If we want to switch to the rover user account including rover' path and environment variables, use the (-) switch:
$ su - rover
Password:
OUTPUT
rover@VirtualMonkey ~ % pwd <<
/home/rover <<
The (-) switch has the same effect as logging into a system directly with that user account. In other words, you take on the role of the user.
Additionally, it is advisable to stick to sudo when performing tasks that require root privileges. By doing so, the current user is only granted privileged for the specified command. On the other hand, su switches to the root user completely, exposing the entire system to potential accidental modification.
Bonuses
To run a single command as the root user with su, run the following command:
$ su -c 'command'The above command is comparable to running a command with sudo, except instead of your current user account's password, you'll need the root account's password.
Enabling the Root User in Ubuntu
If you are using an Ubuntu-based distribution and try to switch to the root user, the output informs you there is an Authentication failure.

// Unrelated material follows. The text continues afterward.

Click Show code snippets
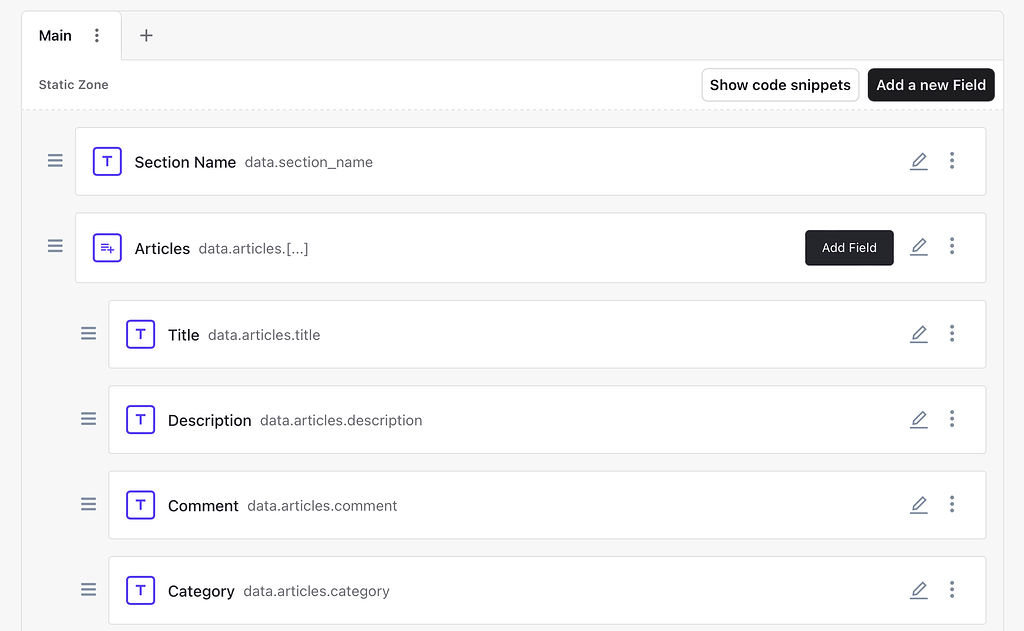1024x631 pixels. (780, 85)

That's because the root user account is disabled by default to improve the security of the system.
$ su
Password:
su: Authentication failureTo enable the root user account on Ubuntu, run the passwd command:
Keep in mind that we strongly advise against it.
sudo passwd root
– sudo will prompt you for your current user account’s password before you can set a new password.
sudo passwd root
New password:– verify the root user is active by switching to it its login shell with su -.
su -
Password:
~#Use your new password to log in as root from a terminal login prompt or with the su command.
REMEMBER !!!
You should never run a full graphical environment as the root user – This is a very, very poor security practice.